Berita itu melambungkan kembali nilai saham RMN Group setelah jatuh terseok-seok ditinggal pemain asing hampir dua pekan. Aku dan Riza pun semakin dekat. Kami bisa ngobrol enak tentang jazz, romantisme Prancis, atau hati angsa yang mahalnya nggak kena logika. Tak jarang dia mengajakku makan malam di rooftop apartemennya. Hampir tiap akhir pekan pun kami selalu punya waktu bertemu di Jazzy Lounge.
Semoga Andri tidak menganggapku sedang selingkuh. Toh setelah aku berhenti bekerja di media, Riza juga hilang tanpa kabar. Dia sudah populer sekarang. Aku tak lagi dibutuhkan. Menyedihkan. Bagaimana nggak kena post-journo syndrome kalau begini ceritanya?

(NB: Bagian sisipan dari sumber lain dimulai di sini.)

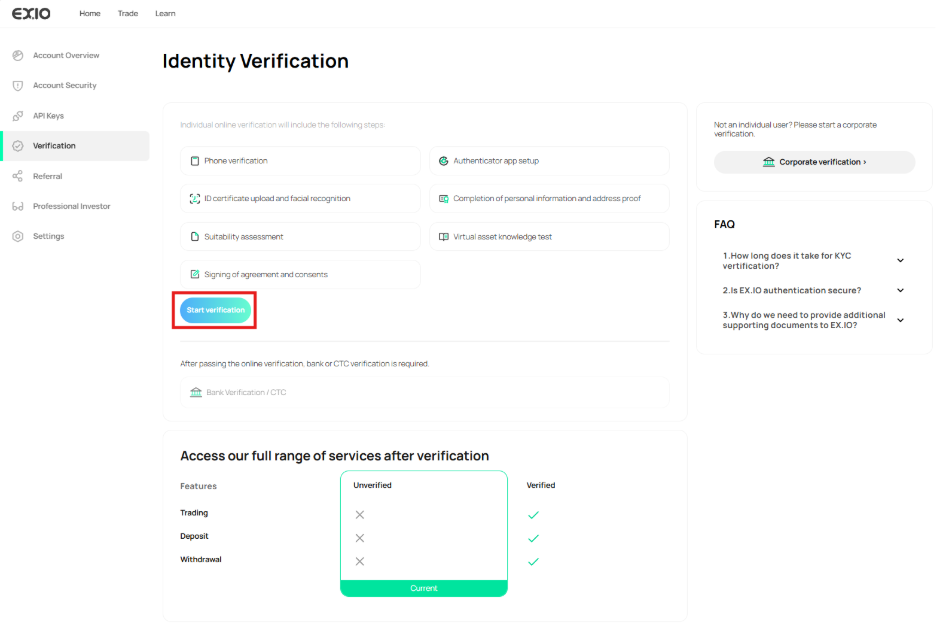Click the Settings gear icon in sidebar
The width and height of the screenshot is (936, 625).
pyautogui.click(x=18, y=236)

Ya sudahlah. Aku masih punya Andri. Walaupun aku baru mengenalnya dua tahun lalu di jejaring sosial Livemocha, aku sangat percaya padanya. Termasuk janji Andri akan datang hari ini. Sudah satu jam aku menantinya di restoran cepat saji terminal 2D Bandara Soeakarno Hatta. Andri, aku janji akan ceritakan padamu semua kisahku dengan Riza. Seperti katamu, tak ada rahasia antara kita.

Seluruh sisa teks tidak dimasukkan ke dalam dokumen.